TASK INPUT:
□ □ □ □
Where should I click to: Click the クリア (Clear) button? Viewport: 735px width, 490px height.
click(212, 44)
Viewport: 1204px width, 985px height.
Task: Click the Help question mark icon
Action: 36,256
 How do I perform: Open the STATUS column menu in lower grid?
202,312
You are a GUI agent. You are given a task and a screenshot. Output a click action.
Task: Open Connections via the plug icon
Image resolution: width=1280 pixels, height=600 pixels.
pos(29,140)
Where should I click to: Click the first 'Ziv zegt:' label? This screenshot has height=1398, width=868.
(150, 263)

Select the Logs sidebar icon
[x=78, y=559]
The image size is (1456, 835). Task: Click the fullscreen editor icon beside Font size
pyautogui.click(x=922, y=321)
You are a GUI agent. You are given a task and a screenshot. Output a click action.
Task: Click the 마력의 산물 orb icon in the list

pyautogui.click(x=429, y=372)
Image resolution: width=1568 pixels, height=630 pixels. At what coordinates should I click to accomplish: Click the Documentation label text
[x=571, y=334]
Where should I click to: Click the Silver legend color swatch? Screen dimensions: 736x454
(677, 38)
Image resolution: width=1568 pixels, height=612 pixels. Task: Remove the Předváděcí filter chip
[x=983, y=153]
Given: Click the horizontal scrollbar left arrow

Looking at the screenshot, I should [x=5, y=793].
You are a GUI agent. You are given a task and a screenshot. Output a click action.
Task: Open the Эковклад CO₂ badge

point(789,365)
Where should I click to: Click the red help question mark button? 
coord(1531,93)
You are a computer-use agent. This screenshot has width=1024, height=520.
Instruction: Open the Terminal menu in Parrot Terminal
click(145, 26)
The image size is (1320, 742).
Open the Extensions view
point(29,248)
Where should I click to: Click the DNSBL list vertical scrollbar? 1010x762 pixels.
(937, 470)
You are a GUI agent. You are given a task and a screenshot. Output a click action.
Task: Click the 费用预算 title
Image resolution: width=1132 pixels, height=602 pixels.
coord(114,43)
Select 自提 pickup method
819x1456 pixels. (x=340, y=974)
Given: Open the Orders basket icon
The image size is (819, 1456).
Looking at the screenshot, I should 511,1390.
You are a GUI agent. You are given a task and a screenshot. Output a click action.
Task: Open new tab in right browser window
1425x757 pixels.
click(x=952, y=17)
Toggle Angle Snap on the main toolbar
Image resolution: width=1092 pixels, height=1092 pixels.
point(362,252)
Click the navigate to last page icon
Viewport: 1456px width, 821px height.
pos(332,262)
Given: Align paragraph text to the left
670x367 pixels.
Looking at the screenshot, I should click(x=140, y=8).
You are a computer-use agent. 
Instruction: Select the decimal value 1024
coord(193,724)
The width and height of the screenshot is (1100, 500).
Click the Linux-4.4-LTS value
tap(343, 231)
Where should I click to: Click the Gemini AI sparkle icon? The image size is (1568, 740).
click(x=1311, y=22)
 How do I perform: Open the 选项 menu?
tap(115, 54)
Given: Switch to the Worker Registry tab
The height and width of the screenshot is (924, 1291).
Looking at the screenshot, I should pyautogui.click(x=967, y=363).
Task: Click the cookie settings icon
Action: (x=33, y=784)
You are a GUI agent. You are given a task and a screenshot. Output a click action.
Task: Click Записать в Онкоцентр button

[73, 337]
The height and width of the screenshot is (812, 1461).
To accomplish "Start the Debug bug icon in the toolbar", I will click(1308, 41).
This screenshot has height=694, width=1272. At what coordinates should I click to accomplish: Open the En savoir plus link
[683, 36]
□ □ □ □
WHAT TO DO:
Rewrite the listing above with every occurrence of "Where should I click to" changed to "Which spot should I click to", and keep everything else the same.

WRITTEN SOLUTION:
Which spot should I click to: Click the クリア (Clear) button? Viewport: 735px width, 490px height.
click(212, 44)
Viewport: 1204px width, 985px height.
Task: Click the Help question mark icon
Action: 36,256
 How do I perform: Open the STATUS column menu in lower grid?
202,312
You are a GUI agent. You are given a task and a screenshot. Output a click action.
Task: Open Connections via the plug icon
Image resolution: width=1280 pixels, height=600 pixels.
pos(29,140)
Which spot should I click to: Click the first 'Ziv zegt:' label? This screenshot has height=1398, width=868.
(150, 263)

Select the Logs sidebar icon
[x=78, y=559]
The image size is (1456, 835). Task: Click the fullscreen editor icon beside Font size
pyautogui.click(x=922, y=321)
You are a GUI agent. You are given a task and a screenshot. Output a click action.
Task: Click the 마력의 산물 orb icon in the list

pyautogui.click(x=429, y=372)
Image resolution: width=1568 pixels, height=630 pixels. At what coordinates should I click to accomplish: Click the Documentation label text
[x=571, y=334]
Which spot should I click to: Click the Silver legend color swatch? Screen dimensions: 736x454
(677, 38)
Image resolution: width=1568 pixels, height=612 pixels. Task: Remove the Předváděcí filter chip
[x=983, y=153]
Given: Click the horizontal scrollbar left arrow

Looking at the screenshot, I should [x=5, y=793].
You are a GUI agent. You are given a task and a screenshot. Output a click action.
Task: Open the Эковклад CO₂ badge

point(789,365)
Which spot should I click to: Click the red help question mark button? 
coord(1531,93)
You are a computer-use agent. This screenshot has width=1024, height=520.
Instruction: Open the Terminal menu in Parrot Terminal
click(145, 26)
The image size is (1320, 742).
Open the Extensions view
point(29,248)
Which spot should I click to: Click the DNSBL list vertical scrollbar? 1010x762 pixels.
(937, 470)
You are a GUI agent. You are given a task and a screenshot. Output a click action.
Task: Click the 费用预算 title
Image resolution: width=1132 pixels, height=602 pixels.
coord(114,43)
Select 自提 pickup method
819x1456 pixels. (x=340, y=974)
Given: Open the Orders basket icon
The image size is (819, 1456).
Looking at the screenshot, I should 511,1390.
You are a GUI agent. You are given a task and a screenshot. Output a click action.
Task: Open new tab in right browser window
1425x757 pixels.
click(x=952, y=17)
Toggle Angle Snap on the main toolbar
Image resolution: width=1092 pixels, height=1092 pixels.
point(362,252)
Click the navigate to last page icon
Viewport: 1456px width, 821px height.
pos(332,262)
Given: Align paragraph text to the left
670x367 pixels.
Looking at the screenshot, I should click(x=140, y=8).
You are a computer-use agent. 
Instruction: Select the decimal value 1024
coord(193,724)
The width and height of the screenshot is (1100, 500).
Click the Linux-4.4-LTS value
tap(343, 231)
Which spot should I click to: Click the Gemini AI sparkle icon? The image size is (1568, 740).
click(x=1311, y=22)
 How do I perform: Open the 选项 menu?
tap(115, 54)
Given: Switch to the Worker Registry tab
The height and width of the screenshot is (924, 1291).
Looking at the screenshot, I should pyautogui.click(x=967, y=363).
Task: Click the cookie settings icon
Action: (x=33, y=784)
You are a GUI agent. You are given a task and a screenshot. Output a click action.
Task: Click Записать в Онкоцентр button

[73, 337]
The height and width of the screenshot is (812, 1461).
To accomplish "Start the Debug bug icon in the toolbar", I will click(1308, 41).
This screenshot has height=694, width=1272. At what coordinates should I click to accomplish: Open the En savoir plus link
[683, 36]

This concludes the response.